Local authorities are using a range of measures to increase school lunch take-up. They include: improving dining areas to make them more attractive to eat in; creating promotional materials on nutrition and healthy lifestyles, and involving parents in activities such as tasting sessions for the new food.
This Government are offering an unprecedented £477-million package of support to help schools and local authorities improve school food and increase take-up.
A recent BBC survey showed that the take-up of healthy school food was falling. Will my hon. Friend consider the eat well, do well scheme in Hull, which introduced free healthy school meals in all our primary schools and special schools and led to doubling the take-up? In some schools, more than 90 per cent. of children have taken up the healthy school meals option.
My hon. Friend makes a good point about what Labour-run Hull chose to do in 2004—it was ahead of the game. I accept her general comments about take-up and the BBC survey. However, although we accept that there are problems with take-up, which we anticipated two-and-a-half months into the new standards, we are in this for the long-term and we believe that we will make a difference to take-up. The BBC survey had 59 responses out of 150 local authorities, of which approximately 35 had experienced problems with take-up. That means that 115 did not respond to say that they had problems with it. Having said that, I understand that we need to work on the matter. We are therefore doing a great deal with pupils, schools and parents to ensure that take-up increases.

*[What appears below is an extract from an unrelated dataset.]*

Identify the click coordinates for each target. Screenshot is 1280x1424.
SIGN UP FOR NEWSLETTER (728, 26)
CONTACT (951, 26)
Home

Is the Minister aware of the excellent work being done by the British Pig Executive—BPEX—to promote the uses of pork as a nutritious, low-fat food? Could he spare 30 minutes to meet representatives of BPEX to discuss how pork could be more widely used in our schools, which would be welcomed by the award-winning pig farmers of South Norfolk and elsewhere?
That is a very good local press release for the hon. Gentleman—I congratulate him on that. I would be delighted to meet him and his constituents, perhaps over a bacon sandwich. The interesting underlying point here is that the School Food Trust is doing important work in relation to balanced food in our schools. We are putting about £477 million into this project between now and 2011 and, for the first time since the 1960s, we are seeing a subsidy on school food, which is very important.
I do not know where the Minister was at quarter to 7 this morning, but if he was watching television he would have seen an outside broadcast featuring the catering staff of the City of Leicester college. The training of such staff is crucial to the take-up of healthy school meals. Catering staff in my area—at least 40 per cent. of whom are in the private sector—are worried by the lack of a common approach by employers towards paid leave for attending the relevant vocational and training courses. Will the Minister assure me and those members of staff that they will not lose pay when they attend such courses? That is important to the individuals concerned, and to the take-up of healthy school meals.
I assure my hon. Friend that I was watching the “Breakfast” news programme this morning, and I saw some of the excellent work that is being done. The staff at the City of Leicester college was one of the areas that was highlighted, so well done to them. My hon. Friend will be aware that we are setting aside £2 million for regional training centres to help catering staff to get skilled up to the levels that we require. We are also introducing new national vocational qualifications at level 1 and level 2 to assist this process. My hon. Friend makes an interesting point about staff being able to take time off to attend classes. I am certainly of the view that most good employers would agree that their staff should be able to get skilled up in the work place in order to make their contribution to healthier school food.
There are 4.6 million children who decide not to take school meals—healthy or otherwise. Perhaps they prefer to eat bacon sandwiches, in support of the hon. Member for South Norfolk (Mr. Bacon). Does the Minister accept that, while schools have a right and a duty to inform parents of the healthy options for packed lunches, principals and teachers do not have a duty to act as food police, to remove items from lunch boxes or to deny youngsters the opportunity to eat their packed lunches on school premises just because the principal deems them to be unhealthy?
It is not part of our plan to ban packed lunches, but head teachers and teachers in many schools take a responsible role in helping to educate children about quality food in their packed lunches. An important part of what we are trying to do is to get the message across to children, not least through the entitlement to learn to cook a nutritional meal by the age of 16. It is important, however, in handing down that education to the children, that the message also gets back to the parents. Parents have an important role to play, not least in raising the take-up of healthy school meals.
The Minister just mentioned children’s entitlement to learn to cook a nutritional meal by the age of 16. In that context, will he have another look at food technology in the curriculum? Rather than teaching our children how to design a Mars bar, perhaps we could teach them how to cook a shepherd’s pie.
My hon. Friend makes a good point. We are working on this with the School Food Trust. I understand that about 70 per cent. of schools offer food technology lessons. We will also be working with extended schools to ensure that there is an entitlement for all children to be able to learn to cook a quality meal—not just with Mars bars, but with healthy, nutritional food—by the age of 16.